Severe exposure to phenol might exhibit the following symptoms:

  • Kidney damage
  • Liver problem
  • Twitching
  • Convulsion
  • Tremor
  • Skin burns


Before starting work and on a regular basis after that, the following are advised for frequent or possibly excessive exposure.

  • Lung function test

The following steps are advised if symptoms appear if overexposure is thought to be the cause.

  • After severe overexposure, consider chest x-ray testing.
  • Blood test to determine the amount of blood methemoglobin.
  • Testing for kidney and liver function.
  • Pay attention to and note any irregular cardiac rhythms.
  • Examination and monitoring of the neurological system.

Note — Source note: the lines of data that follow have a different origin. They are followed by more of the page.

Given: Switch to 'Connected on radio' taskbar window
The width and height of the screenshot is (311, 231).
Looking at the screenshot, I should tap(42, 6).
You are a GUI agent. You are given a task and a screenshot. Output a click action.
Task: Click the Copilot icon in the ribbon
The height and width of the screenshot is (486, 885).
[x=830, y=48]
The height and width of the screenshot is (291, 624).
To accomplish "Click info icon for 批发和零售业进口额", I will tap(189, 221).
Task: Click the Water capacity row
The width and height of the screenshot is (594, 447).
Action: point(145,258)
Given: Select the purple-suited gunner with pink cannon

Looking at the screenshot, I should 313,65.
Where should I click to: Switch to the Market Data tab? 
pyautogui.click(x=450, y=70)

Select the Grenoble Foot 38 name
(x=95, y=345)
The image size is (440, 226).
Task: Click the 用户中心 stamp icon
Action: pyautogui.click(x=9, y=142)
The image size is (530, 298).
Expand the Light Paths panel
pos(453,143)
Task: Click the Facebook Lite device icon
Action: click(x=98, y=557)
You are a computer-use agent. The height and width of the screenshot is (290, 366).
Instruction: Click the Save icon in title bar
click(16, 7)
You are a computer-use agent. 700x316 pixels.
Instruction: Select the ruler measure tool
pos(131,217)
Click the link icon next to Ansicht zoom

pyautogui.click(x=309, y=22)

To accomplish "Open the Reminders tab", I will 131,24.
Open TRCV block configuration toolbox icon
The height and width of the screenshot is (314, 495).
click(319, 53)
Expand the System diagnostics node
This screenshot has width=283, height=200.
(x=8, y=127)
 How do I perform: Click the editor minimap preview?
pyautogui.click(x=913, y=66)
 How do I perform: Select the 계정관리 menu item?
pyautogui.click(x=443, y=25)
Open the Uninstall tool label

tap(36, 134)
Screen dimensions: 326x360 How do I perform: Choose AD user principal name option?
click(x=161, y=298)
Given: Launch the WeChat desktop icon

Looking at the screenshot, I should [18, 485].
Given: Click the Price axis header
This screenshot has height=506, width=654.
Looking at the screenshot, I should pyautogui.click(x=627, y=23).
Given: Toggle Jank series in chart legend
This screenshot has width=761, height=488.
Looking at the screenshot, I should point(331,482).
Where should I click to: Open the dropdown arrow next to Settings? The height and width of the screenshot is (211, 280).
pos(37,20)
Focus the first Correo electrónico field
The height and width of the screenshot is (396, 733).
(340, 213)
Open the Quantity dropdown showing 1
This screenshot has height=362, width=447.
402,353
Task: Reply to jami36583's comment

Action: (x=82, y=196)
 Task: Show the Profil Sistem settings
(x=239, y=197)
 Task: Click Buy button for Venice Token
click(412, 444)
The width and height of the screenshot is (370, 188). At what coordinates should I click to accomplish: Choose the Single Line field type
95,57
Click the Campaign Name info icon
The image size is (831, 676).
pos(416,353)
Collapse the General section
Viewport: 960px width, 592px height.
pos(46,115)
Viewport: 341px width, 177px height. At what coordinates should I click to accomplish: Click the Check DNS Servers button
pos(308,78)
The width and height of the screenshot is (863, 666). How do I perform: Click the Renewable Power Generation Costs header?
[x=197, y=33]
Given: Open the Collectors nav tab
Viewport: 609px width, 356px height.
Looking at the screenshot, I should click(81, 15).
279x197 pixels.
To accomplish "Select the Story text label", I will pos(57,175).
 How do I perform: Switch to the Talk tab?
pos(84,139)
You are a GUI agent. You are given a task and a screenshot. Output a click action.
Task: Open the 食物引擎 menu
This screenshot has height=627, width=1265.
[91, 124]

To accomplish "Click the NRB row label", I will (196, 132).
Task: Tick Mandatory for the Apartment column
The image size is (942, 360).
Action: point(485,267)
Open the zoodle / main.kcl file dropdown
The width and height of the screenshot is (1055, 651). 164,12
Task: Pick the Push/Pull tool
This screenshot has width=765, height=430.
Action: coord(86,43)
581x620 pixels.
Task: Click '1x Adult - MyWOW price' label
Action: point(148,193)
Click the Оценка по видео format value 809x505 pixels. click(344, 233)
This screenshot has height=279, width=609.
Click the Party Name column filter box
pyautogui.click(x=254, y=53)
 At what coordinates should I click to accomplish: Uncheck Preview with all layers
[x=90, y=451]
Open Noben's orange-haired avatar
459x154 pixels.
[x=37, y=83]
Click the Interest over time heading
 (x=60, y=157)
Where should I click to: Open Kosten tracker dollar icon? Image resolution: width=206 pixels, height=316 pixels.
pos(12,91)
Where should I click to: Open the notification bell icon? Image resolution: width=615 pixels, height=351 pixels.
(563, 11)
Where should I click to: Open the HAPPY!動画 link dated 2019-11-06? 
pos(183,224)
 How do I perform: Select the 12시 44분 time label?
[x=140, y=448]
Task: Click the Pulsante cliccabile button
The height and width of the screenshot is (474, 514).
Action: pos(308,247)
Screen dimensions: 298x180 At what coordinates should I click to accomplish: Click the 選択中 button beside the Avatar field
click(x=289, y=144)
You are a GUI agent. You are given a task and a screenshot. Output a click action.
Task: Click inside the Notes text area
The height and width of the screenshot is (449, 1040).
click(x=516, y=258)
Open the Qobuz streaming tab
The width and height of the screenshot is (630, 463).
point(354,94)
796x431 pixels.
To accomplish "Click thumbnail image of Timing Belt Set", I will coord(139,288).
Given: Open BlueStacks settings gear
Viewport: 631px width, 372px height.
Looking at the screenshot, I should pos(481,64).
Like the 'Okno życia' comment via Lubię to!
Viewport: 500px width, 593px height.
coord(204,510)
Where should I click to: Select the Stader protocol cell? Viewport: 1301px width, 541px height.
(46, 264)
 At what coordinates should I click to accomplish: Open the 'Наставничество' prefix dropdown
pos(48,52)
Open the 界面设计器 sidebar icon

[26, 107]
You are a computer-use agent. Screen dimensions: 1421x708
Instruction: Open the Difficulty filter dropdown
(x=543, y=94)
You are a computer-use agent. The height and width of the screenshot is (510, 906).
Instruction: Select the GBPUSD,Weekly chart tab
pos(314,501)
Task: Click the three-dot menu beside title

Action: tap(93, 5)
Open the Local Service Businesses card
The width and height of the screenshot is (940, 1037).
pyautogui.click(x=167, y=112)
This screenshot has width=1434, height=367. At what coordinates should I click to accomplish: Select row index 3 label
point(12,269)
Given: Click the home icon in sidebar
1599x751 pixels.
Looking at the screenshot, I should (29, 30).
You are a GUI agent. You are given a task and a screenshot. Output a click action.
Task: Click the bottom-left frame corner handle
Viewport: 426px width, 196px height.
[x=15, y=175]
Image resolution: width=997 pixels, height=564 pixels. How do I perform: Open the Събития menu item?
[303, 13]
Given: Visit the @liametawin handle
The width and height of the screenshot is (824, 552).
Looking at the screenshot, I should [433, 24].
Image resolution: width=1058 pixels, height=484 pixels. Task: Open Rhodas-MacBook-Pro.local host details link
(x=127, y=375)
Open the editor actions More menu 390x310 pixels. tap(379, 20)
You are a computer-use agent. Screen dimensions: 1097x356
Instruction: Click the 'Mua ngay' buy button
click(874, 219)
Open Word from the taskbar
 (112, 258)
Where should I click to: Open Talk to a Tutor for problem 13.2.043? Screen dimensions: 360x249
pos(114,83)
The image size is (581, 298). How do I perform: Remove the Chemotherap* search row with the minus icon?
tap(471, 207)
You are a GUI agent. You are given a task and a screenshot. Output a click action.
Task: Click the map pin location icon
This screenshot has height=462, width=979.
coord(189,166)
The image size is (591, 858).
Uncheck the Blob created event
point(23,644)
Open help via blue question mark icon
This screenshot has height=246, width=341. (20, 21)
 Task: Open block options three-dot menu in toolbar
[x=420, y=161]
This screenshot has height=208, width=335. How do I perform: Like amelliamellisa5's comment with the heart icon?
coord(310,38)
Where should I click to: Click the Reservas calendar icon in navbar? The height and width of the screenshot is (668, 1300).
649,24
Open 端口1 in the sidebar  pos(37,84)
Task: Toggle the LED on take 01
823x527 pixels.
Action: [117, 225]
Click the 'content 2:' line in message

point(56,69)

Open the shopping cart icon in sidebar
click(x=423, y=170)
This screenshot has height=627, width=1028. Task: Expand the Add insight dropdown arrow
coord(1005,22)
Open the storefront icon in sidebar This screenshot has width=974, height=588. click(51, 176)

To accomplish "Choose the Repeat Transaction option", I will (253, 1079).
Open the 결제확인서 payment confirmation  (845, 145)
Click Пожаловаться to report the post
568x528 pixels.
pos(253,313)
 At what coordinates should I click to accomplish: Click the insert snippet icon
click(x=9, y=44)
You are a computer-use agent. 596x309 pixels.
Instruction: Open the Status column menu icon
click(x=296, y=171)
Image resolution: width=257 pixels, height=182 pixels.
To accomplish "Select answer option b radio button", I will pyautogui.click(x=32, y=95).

In cases of phenol exposure, quickly remove any contaminated garments, then irrigate or wipe exposed areas with low-molecular-weight polyethylene glycol, which may be diluted to 50% for simpler application. The course of treatment should be maintained until no phenol odor is present.

Moreover, glycerine solution may be used in place of PEG if it is not readily accessible. In the absence of any of these, irrigation with a high-density shower will decrease phenol absorption, while less water will just dilute the phenol and increase the exposure area.

After using the high-pressure shower, the skin should be cleansed for at least 15 minutes with soap and water. To reduce phenol absorption, decontamination must start as soon as feasible.